As a second course, we had the Nantucket Bay Scallops served atop of a cauliflower puree with baby mache ($13) and an appetizer-sized order of the Fresh Rigatoni, with Hubbard squash, wild mushrooms and Vermont chevre ($11). The rigatoni was a bit heavy as a side, but had a very nice flavor. All pasta dishes can be ordered as either an entree or an appetizer. We would probably recommend getting this particular pasta dish as an entree, as it was quite filling. The bay scallops were yummy, though a tiny bit overcooked. I really enjoyed the cauliflower puree and seared scallops together; it was a nice combination.

For a final course, we had the Hudson Valley Foie Gras, served atop toast points with a peppercorn roasted pineapple relish ($15) and fried Halloumi Cheese, with medjool dates, cashews and ouzo. The foie gras was nicely flavored and I really liked the combination of it with the subtlety of the pineapple relish. The actual “cuts” of foie gras were definitely on the lower end. They weren’t “to die for”; rather “pretty good”. That said, the halloumi cheese was the best dish of the night. I LOVED it… the saltiness of the fried cheese paired with the sweet dates, cashews and ouzo was a lovely combination and left me wanting more. We both highly recommend this final dish.

We passed on dessert, as we were too full… and wanted to finish our bottle of wine — 2006 Ferrari-Carano Fumé Blanc ($49). On Ferrari Carano’s website, this bottle of wine is $17! We’d had it before and felt like it… so we splurged. The price of this bottle is very representative of the rest of the wine menu though… expensive.

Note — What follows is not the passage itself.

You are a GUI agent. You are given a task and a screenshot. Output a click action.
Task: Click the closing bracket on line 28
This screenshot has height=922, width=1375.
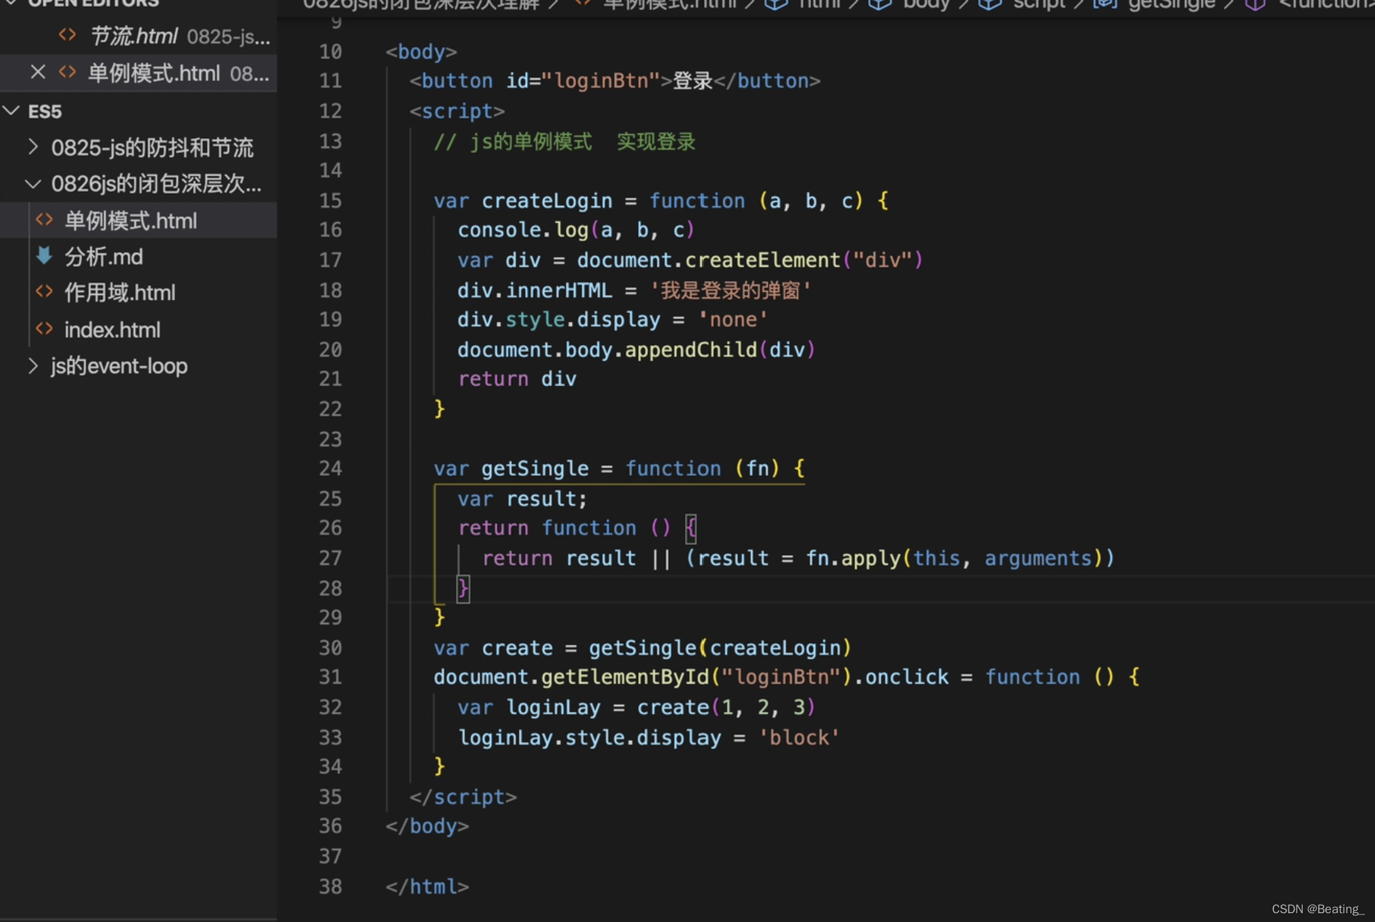click(x=463, y=588)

All-in-all it was a good experience. Date night worth? Sure… especially for pre-theater. If you’re looking for ambiance, sexiness, trendiness or funky… forget it. If you want a decent meal, with a nice wine list and extensive menu, then this place is for you. We probably won’t go back… just because it was good rather than phenomenal. At this point, we have so many places to try that we don’t bother with second visits unless we were blown away.

On a final note, Avila also serves brunch and lunch and has a separate bar menu with “Pinchos” at $5 and a variety of “Segundo”, which to appear to be a Mediterranean twist on bar food. In other words, this place has something for everyone in the food category. I think even the pickiest eaters could find something they would like.